One time during my professor’s office hours, they admitted to me that half of a student’s grade was determined by how well they wrote (structurally speaking). If an essay flowed and contained few grammatical errors, professors would give students the benefit of the doubt, even if their argument was shaky at best.

Whether you are still in school or not, remember to revise your work! Finish your essays, emails, memos, notes, reports or whatever it is you need to write, in advance and give yourself time to create multiple drafts. If you do this in college in regard to essays you aren’t really passionate about, you’ll eventually acquire the skills you’ll use when you start doing something that you actually want to do. This is why proofreading is important; not because it’s anything special in itself, but because it proves that if you care this much about a single measly paper, you’ll necessarily apply that care and attention to other things as well.

2. They remember incredibly random details that nobody else does.

I swear, there are moments when I feel like Sherlock Holmes out in the real world.

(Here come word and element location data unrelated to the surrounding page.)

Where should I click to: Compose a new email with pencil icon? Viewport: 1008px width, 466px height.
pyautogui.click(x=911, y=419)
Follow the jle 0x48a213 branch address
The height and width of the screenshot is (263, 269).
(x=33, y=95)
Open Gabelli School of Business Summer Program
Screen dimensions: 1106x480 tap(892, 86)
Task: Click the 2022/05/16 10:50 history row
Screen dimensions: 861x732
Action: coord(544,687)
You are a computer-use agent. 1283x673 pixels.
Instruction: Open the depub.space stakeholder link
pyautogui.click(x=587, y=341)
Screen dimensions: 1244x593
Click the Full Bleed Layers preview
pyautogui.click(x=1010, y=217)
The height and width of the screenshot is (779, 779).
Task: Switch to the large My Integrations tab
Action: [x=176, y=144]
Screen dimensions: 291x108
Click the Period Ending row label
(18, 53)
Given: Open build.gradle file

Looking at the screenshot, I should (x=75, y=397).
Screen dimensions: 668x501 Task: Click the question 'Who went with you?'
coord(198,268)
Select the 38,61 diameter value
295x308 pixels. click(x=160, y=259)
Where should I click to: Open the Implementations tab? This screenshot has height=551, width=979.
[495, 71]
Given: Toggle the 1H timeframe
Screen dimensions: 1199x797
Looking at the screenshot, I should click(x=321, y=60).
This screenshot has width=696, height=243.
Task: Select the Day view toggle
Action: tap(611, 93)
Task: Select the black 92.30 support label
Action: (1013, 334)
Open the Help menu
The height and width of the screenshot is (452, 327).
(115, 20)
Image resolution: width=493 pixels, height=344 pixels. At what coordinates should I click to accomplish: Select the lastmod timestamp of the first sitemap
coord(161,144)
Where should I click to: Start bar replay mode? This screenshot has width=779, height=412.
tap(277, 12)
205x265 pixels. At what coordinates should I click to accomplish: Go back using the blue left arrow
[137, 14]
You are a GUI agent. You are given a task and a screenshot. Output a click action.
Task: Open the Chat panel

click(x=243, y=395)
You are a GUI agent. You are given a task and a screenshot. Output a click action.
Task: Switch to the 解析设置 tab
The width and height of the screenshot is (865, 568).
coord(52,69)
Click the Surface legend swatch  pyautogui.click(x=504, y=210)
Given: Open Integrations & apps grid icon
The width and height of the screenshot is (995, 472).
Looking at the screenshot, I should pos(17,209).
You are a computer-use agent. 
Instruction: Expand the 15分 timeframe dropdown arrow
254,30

Sometimes when I’m talking with friends, I get nostalgic and say something like, “Hey so and so, remember that one time you were walking with me to class and you talked to me about the way my sleeves bunched up all strangely?” Usually, they’ll just give me a blank stare and laugh, saying something like “ha ha…no I don’t!” At that point they either back away slowly, or walk with me in silence if they’re a decent enough friend.

Here’s another example. I was at a family gathering talking to some cousins, and I started reminiscing about something we did as kids, down to the minute details (like what time of day it was and some of the things we did; mind you, this was when I was around seven years old). None of them knew what I was talking about, completely forgetting about these (not so) cherished memories that I had hung onto for years.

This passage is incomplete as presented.